Gerry Simpson and Julian Burnside debate the tensions inherent in war crime trials from Nuremberg to the trial of Saddam Hussein.
Those tensions are found between collective guilt and individual responsibility; and the between the instinct that war, at worst is an error, and the conviction that war is a crime- Melbourne Writers Festival
Julian Burnside QC, is a barrister, writer and President of Liberty Victoria. He has acted pro bono in many human rights cases and is passionate about the arts. He elaborates the law in relation to art censorship and how it is exercised, including the complexities of "intention," "context," "reasonableness," public attitudes, protecting human rights and freedom of expression.

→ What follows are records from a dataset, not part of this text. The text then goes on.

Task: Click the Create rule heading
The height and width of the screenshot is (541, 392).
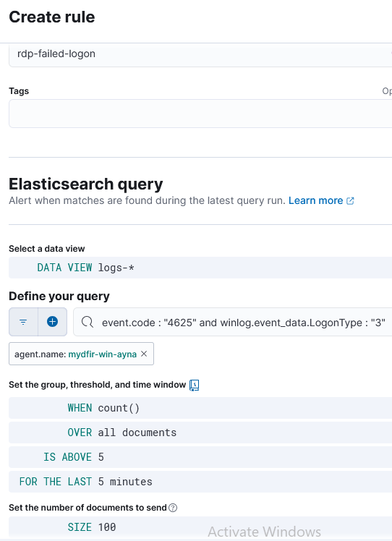Action: (52, 17)
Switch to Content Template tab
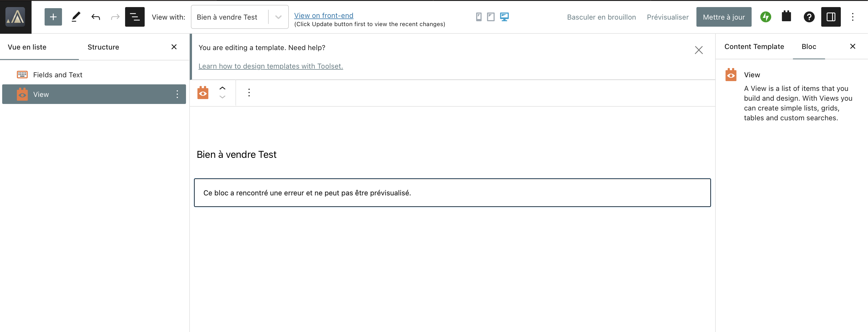This screenshot has height=332, width=868. pyautogui.click(x=754, y=47)
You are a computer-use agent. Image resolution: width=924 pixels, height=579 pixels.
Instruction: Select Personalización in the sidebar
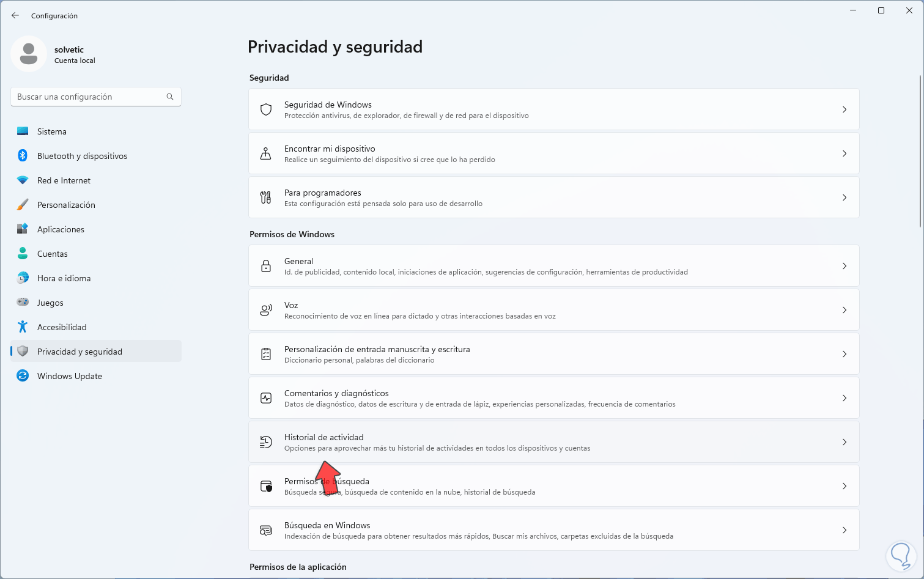[66, 205]
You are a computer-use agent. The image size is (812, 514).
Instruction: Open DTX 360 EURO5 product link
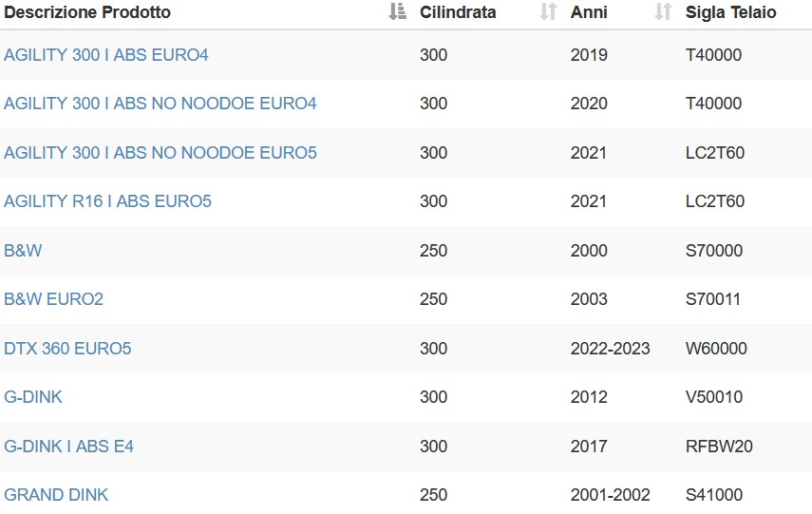click(67, 348)
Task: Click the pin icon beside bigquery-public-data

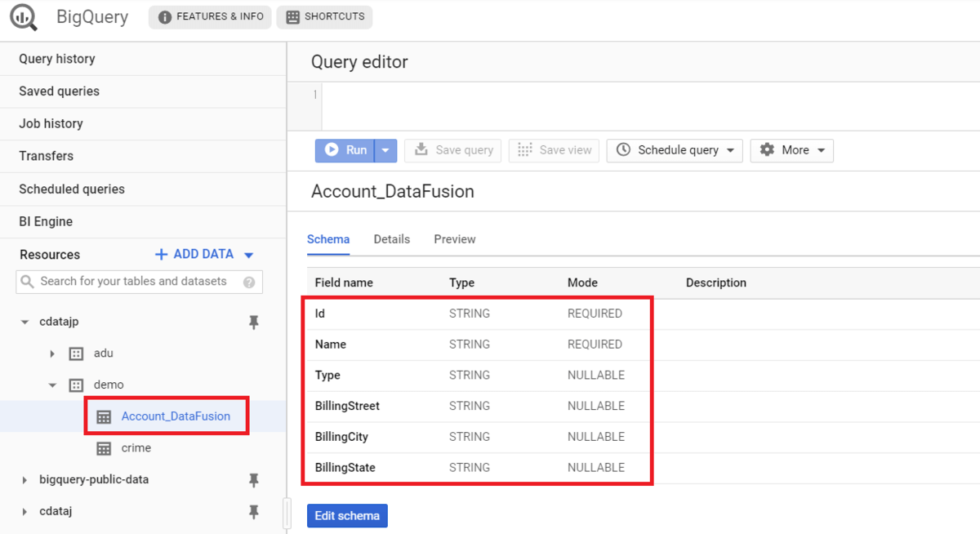Action: pos(253,480)
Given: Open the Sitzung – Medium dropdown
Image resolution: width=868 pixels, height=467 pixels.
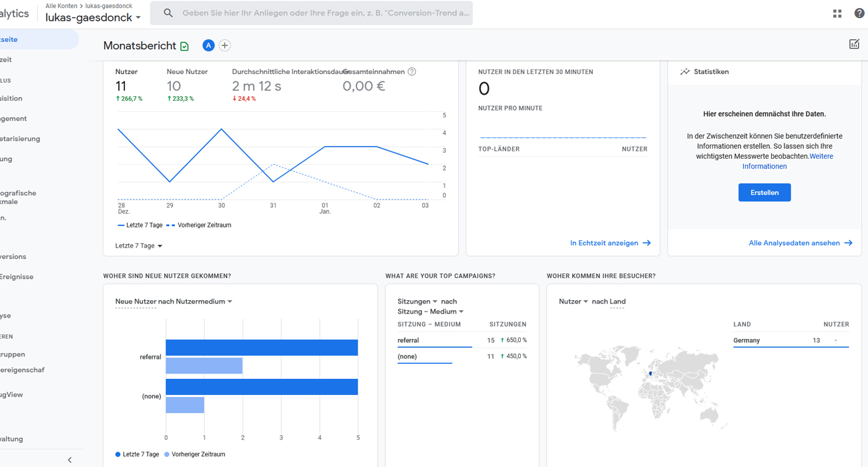Looking at the screenshot, I should (431, 312).
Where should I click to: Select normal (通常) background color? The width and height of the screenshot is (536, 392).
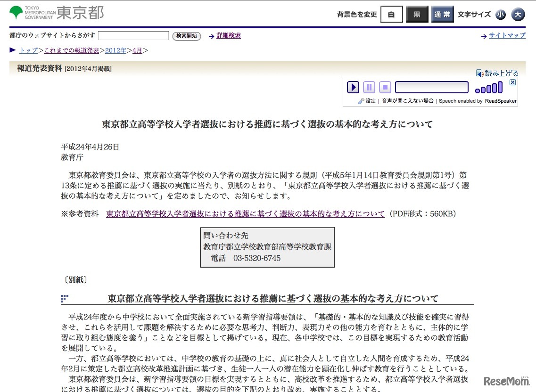pos(442,15)
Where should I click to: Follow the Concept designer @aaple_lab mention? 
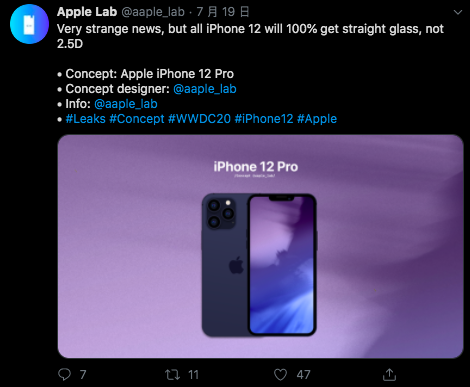205,89
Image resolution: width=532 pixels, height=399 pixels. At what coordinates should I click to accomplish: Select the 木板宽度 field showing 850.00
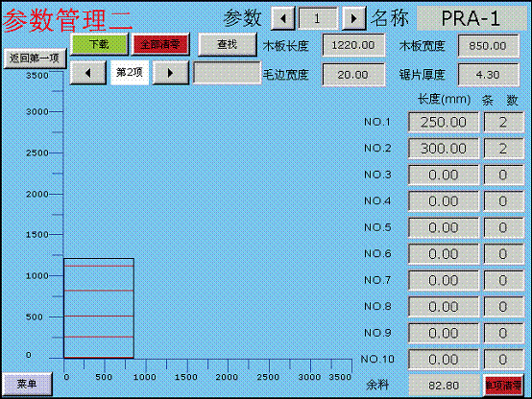(x=488, y=46)
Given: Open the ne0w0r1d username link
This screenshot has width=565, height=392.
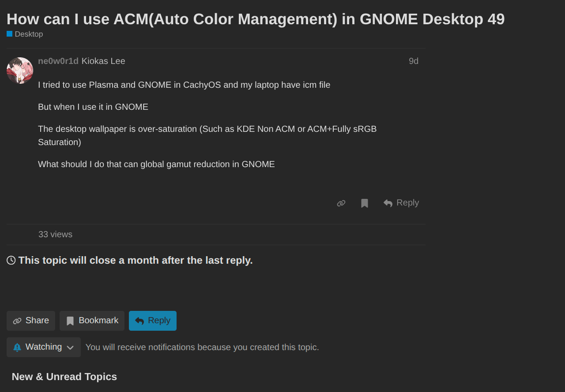Looking at the screenshot, I should point(58,61).
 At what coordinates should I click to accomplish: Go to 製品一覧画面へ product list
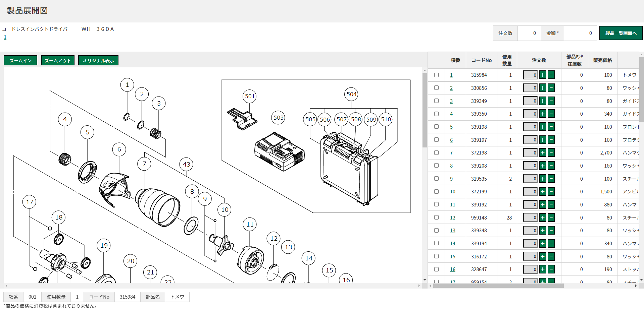pos(621,33)
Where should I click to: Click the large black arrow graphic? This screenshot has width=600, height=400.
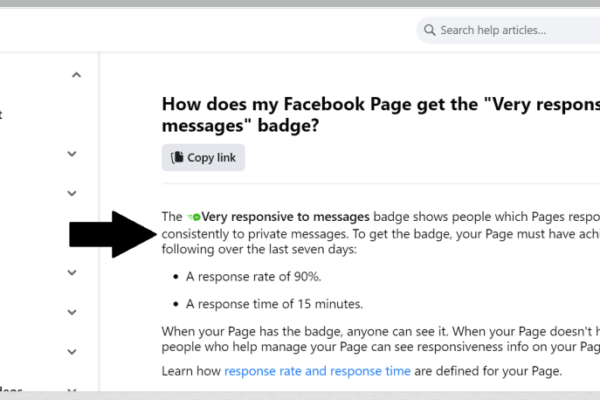[x=113, y=234]
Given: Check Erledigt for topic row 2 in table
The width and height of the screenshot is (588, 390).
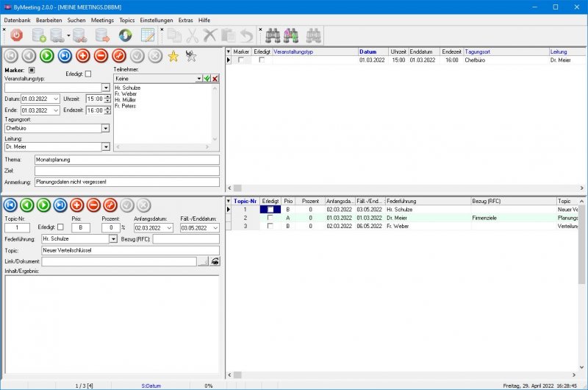Looking at the screenshot, I should click(x=270, y=218).
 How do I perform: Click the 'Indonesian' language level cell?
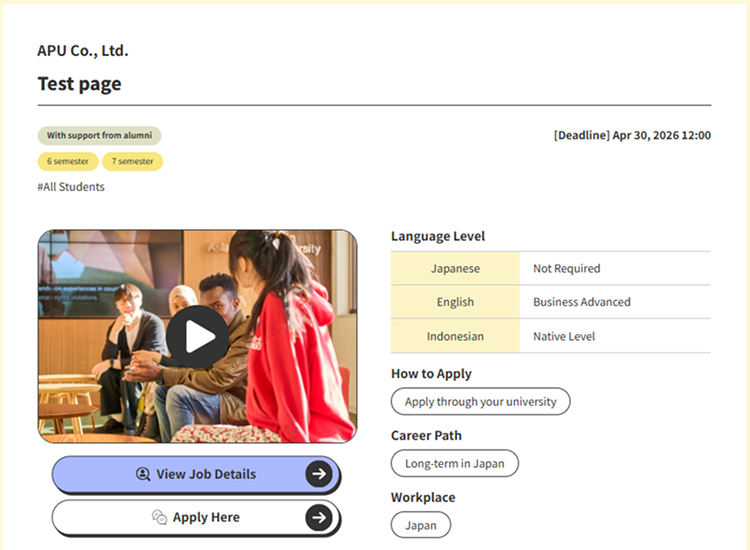pyautogui.click(x=455, y=336)
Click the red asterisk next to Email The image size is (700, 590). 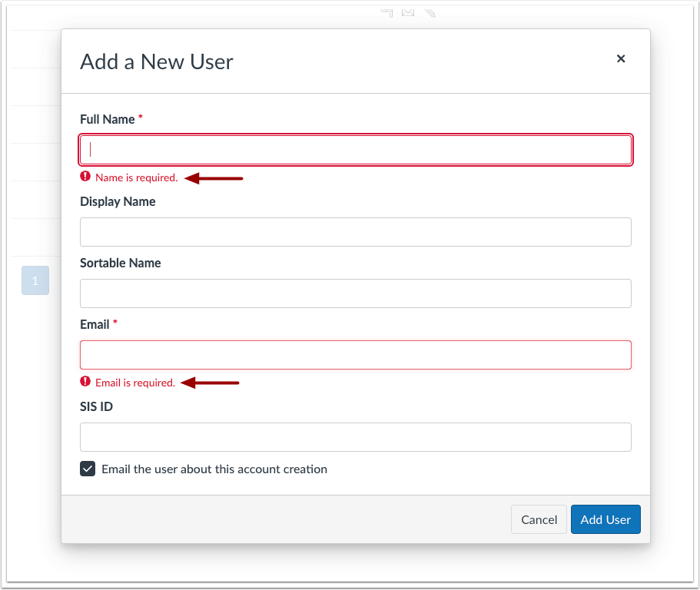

He is President of Liberty Victoria, Chair of fortyfive downstairs and author of Wordwatching - Fieldnotes from an amateur Philologist and Watching Brief - Reflections on Human Rights, Law and Justice.
Gary Cazalet teaches and researches Dispute Resolution and Legal Ethics at the Law School, University of Melbourne.
Cazalet has a particular interest in the intersection of law and literature.
Gerry Simpson is a Professor of Public International Law at the London School of Economics, and holds a Chair in Law at the University of Melbourne.
He is the author of Great Powers and Outlaw States (awarded a prize with the American Society of International Law). His latest book is Law, War and Crime: War Crimes Trials and the Reinvention of International Law.
Simpson has taught at the University of British Columbia and has held visiting positions at Harvard Law School. Simpson engages in human rights training with the UK Foreign Office and the Belgrade Humanitarian Law Centre.